Avec le tourisme, l'exportation est maintenant le nouveau moteur de l'économie espagnole: l'an dernier, les ventes hors du pays ont atteint 234 milliards d'euros (contre 226 milliards en 2012), soit 34% de l'économie. Assez pour en faire le pays européen le plus tourné vers l'étranger après l'Allemagne (42% du PIB).

Et pour la première fois depuis 1986, la balance courante de l'Espagne - solde de tous les échanges internationaux (biens, services et revenus) - a été excédentaire en 2013 (à 7,1 milliards d'euros), a-t-on appris jeudi.

Jamais, depuis que le pays est entré dans l'Union européenne, Madrid n'avait été capable de se financer seul. Comme il a été dépendant durant presque 30 ans des emprunts à l'étranger, sa dette n'avait cessé d'augmenter jusque-là.

L'exploit reçoit les applaudissements des milieux financiers. «L'Espagne devient un exemple pour ses voisins», affirme la banque Barclays dans une note économique.

Salaires moindres, productivité accrue

Évidemment, ce pays qui a sombré dans une grave récession après l'effondrement de son secteur immobilier en 2009, demeure l'un des éclopés de l'Europe - les tristement nommés «PIGS» (Portugal, Irlande, Grèce et Espagne).

Malgré une légère diminution en février, le chômage espagnol affiche toujours un taux accablant de 26% et la sortie de récession, en 2013, est encore timide.

Signe que les choses s'améliorent cependant, l'agence Moody's a récemment relevé la note de solvabilité du pays d'un cran, à Baa2. Un coup de chapeau qui permet au gouvernement d'emprunter à des taux d'intérêt historiquement bas et de limiter le coût de l'endettement.

«Nous avons passé le cap Horn», clamait le président Mariano Rajoy il y a quelques jours - avec une timide croissance économique prévue à 1% en 2014.

Un goût amer

Reste que la recette Rajoy, qui attire les capitaux étrangers, laisse un goût amer dans la bouche des Espagnols, car l'un de ses principaux ingrédients est une baisse de salaire.

De 2008 à 2013, le revenu moyen des ménages a fondu de 10% environ. Avec la réforme du marché du travail orchestrée par le gouvernement, les salaires ont baissé, les heures de travail s'allongent, les primes et avantages sociaux s'effritent... bref, de gros sacrifices ont été consentis pour accroître la productivité espagnole et susciter des investissements.

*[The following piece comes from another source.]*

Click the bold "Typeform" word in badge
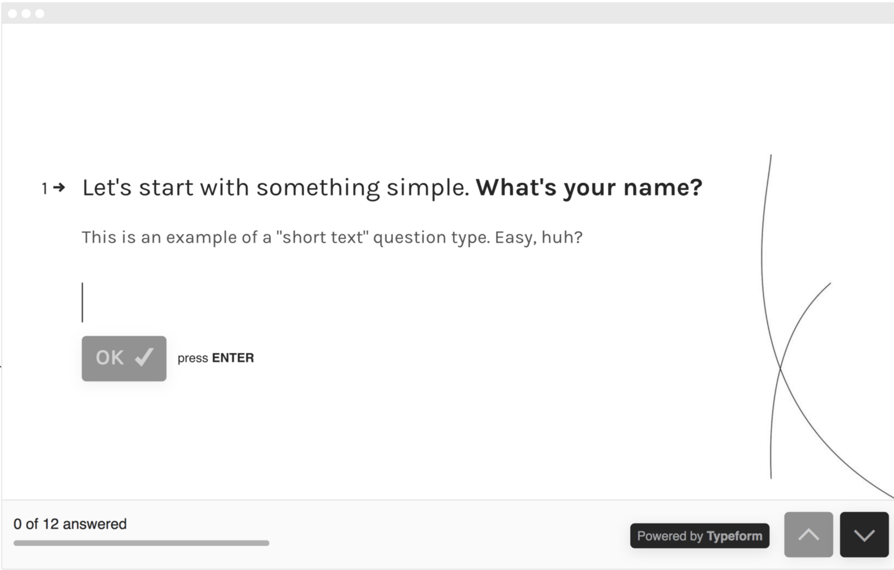This screenshot has width=894, height=570. (x=734, y=536)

L'Espagne demeure aussi vulnérable sur le plan financier, sa dette (publique et privée) vis-à-vis du reste du monde étant encore élevée. Elle équivaut à 1000 milliards d'euros, soit 100% du PIB. C'est la quatrième dette de la zone euro après la Grèce, l'Irlande et le Portugal, souligne l'Institut valencien de recherche économique.

Les investisseurs restent néanmoins convaincus que Madrid est sur la bonne voie. À preuve: outre les IDE, la Bourse de Madrid (indice Ibex) affiche aussi un solide gain (+ 19%) depuis un an. «La confiance renaît, affirme Maria Jesus Fernandez Sanchez, analyste pour la Fondation des caisses d'épargne d'Espagne (Funcas). La baisse des coûts de main-d'oeuvre rehausse la productivité par rapport aux autres pays européens.»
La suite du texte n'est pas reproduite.